While he’s confident there are no legal grounds for reincarcerating the crew, a process which could see them held for up to 12 months without being charged, he justifiably shares the crew’s fears that they could be killed in the meantime. He also pointed out that returning them to custody would be “a one-way ticket” due to the public knowledge of their alleged role as informers.
And local news media’s biased coverage in one of the Caribbean’s most corrupt countries (according to annual data in the World Justice Report publications), hasn’t helped either.
Pivot has asked that its employees be permitted to return to Canada under bond, saying it would ensure that the crew at least would remain available for “due process” in the Republic. “We would happily allow the RCMP, Canada Border Services Agency, or any other ‘law interest’ access for interviews or an investigation.”

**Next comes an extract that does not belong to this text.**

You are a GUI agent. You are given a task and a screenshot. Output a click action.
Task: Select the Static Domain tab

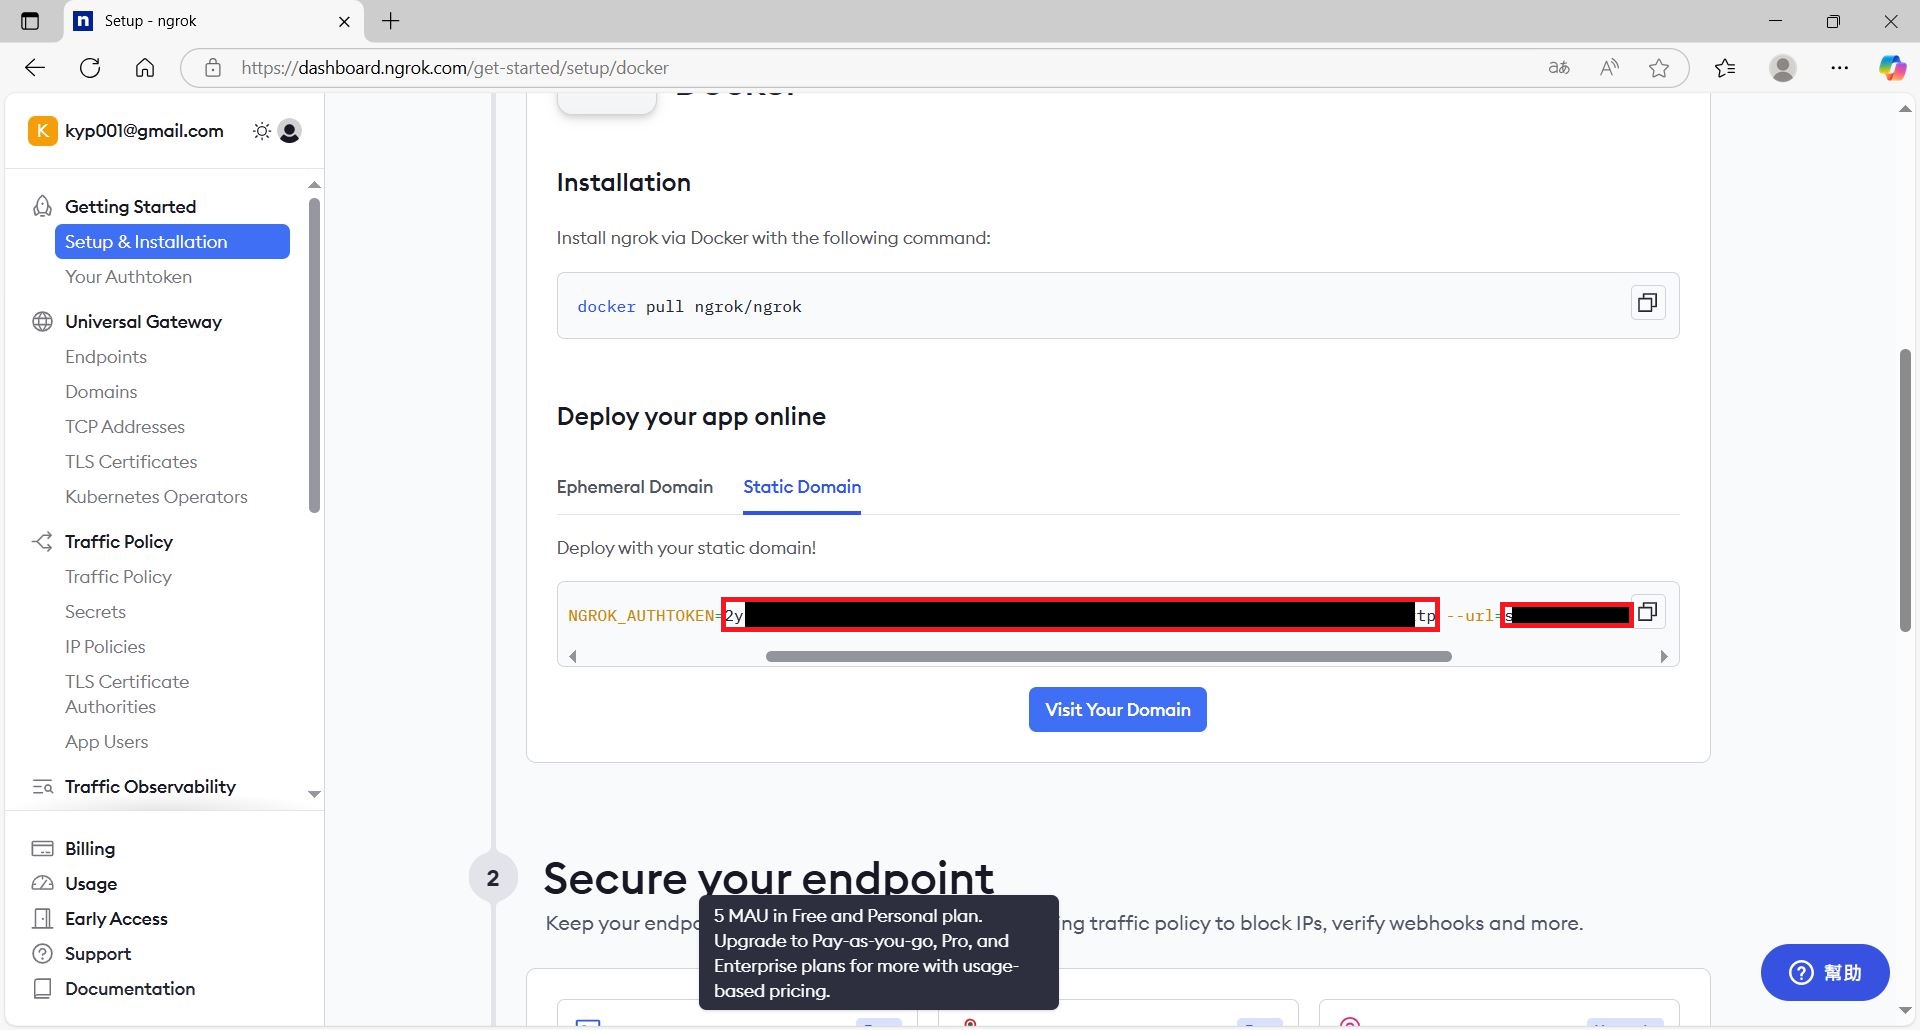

But he admitted that this was “very unlikely to succeed” because Canada does not have an extradition treaty with the Dominican Republic. That said, “we think the government has to step in and ensure that our crew are returned to Canada,” he said. “We are committed to them going through the legal process, but we also have to ensure they’re protected.”
There’s also the need to ensure the safety of the aircraft, which is leased from Calgary-based Avmax Aircraft.
All in all, it’s been a horrendous ordeal for Pivot, which is owned by a private equity firm, Binder Capital Corporation, which also is headquartered in Calgary. Other than the ICA work, it mostly flies essential service charters and has been in business for just under 24 months.
Pivot only has the single aircraft for now, a decision motivated by a desire to not take on debt by maintaining a small infrastructure until there are signs of a recovery from the various Covid-19 waves.
“In some ways, we’ve been very lucky during Covid because . . . we had a full book of essential service charters to complete,” Edmondson said. “We basically flew as much as any one airplane could fly, and we really had no complaints all through Covid. We came close to pulling the trigger a couple of times on an airplane, but put the brakes on that when the Omicron variant hit. . . . However, we do expect to grow.”